> [Written problem] Write out each line of the material below as a string in a JSON list, one string per line, skipping blank lines. Leave out the pictures.

> [Data entries]
▼
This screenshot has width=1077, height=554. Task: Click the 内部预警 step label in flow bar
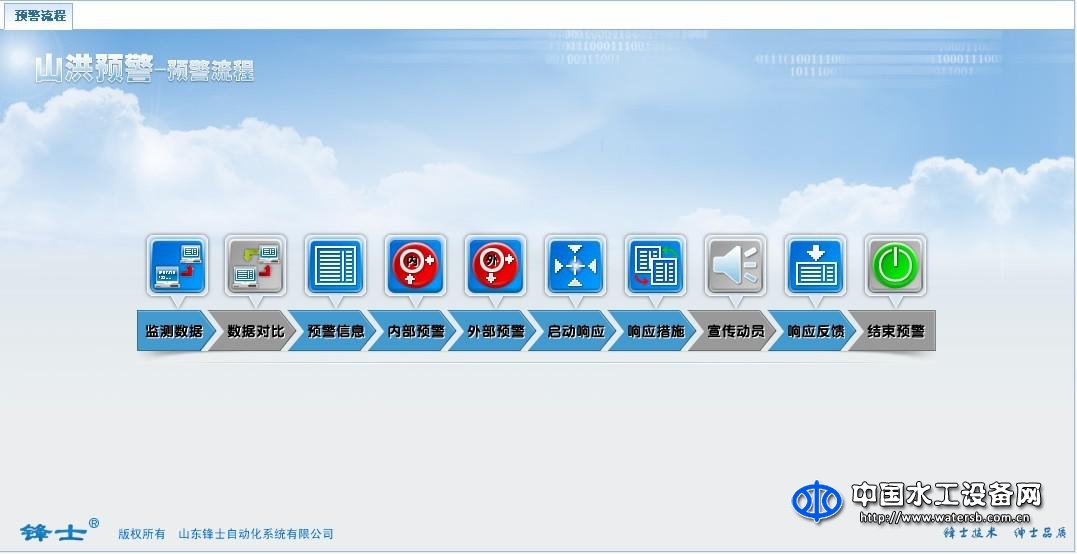[416, 331]
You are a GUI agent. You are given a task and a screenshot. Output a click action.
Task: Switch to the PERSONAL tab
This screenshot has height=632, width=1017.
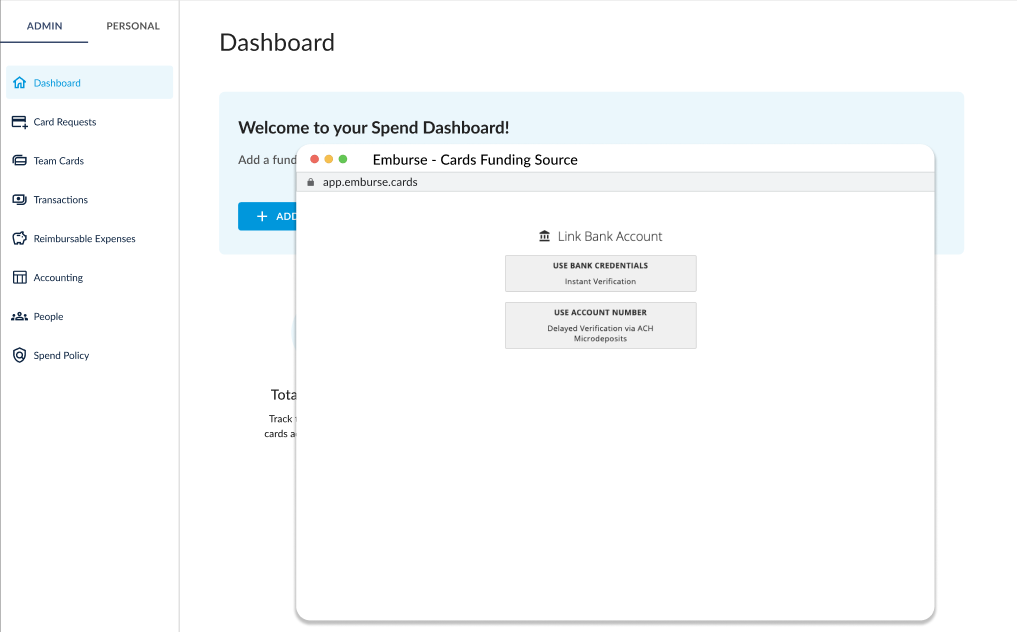point(133,25)
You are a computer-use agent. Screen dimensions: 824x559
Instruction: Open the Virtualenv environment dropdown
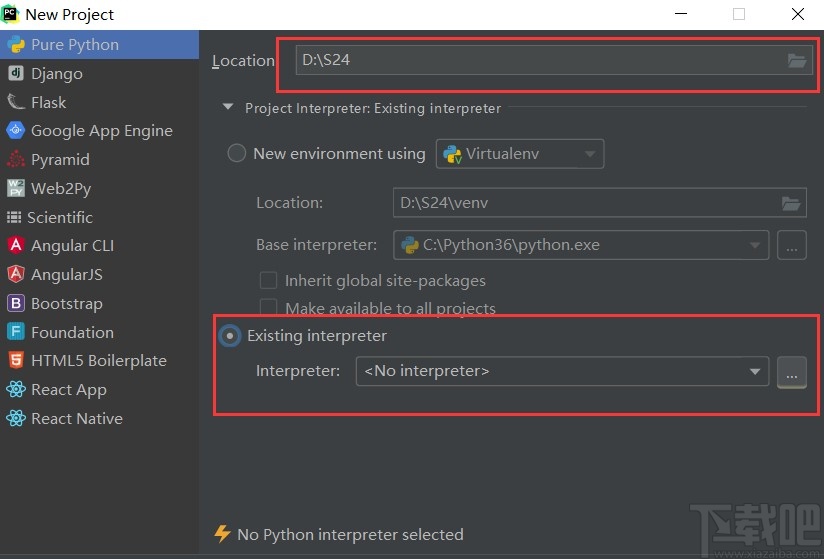520,154
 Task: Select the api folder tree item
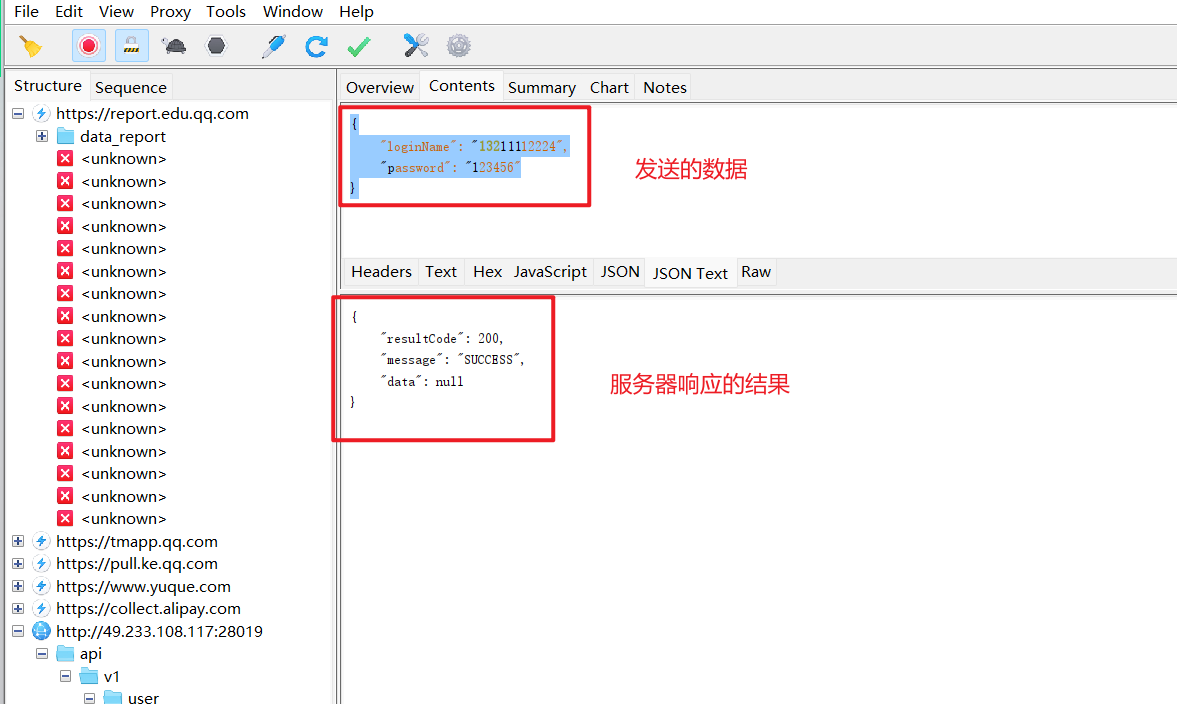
▲
> [Response to the task]
[
  "This screenshot has width=1077, height=554. Task: Click the 内部预警 step label in flow bar",
  "[416, 331]",
  "You are a GUI agent. You are given a task and a screenshot. Output a click action.",
  "Task: Switch to the PERSONAL tab",
  "This screenshot has height=632, width=1017.",
  "point(133,25)",
  "You are a computer-use agent. Screen dimensions: 824x559",
  "Instruction: Open the Virtualenv environment dropdown",
  "520,154",
  " Task: Select the api folder tree item"
]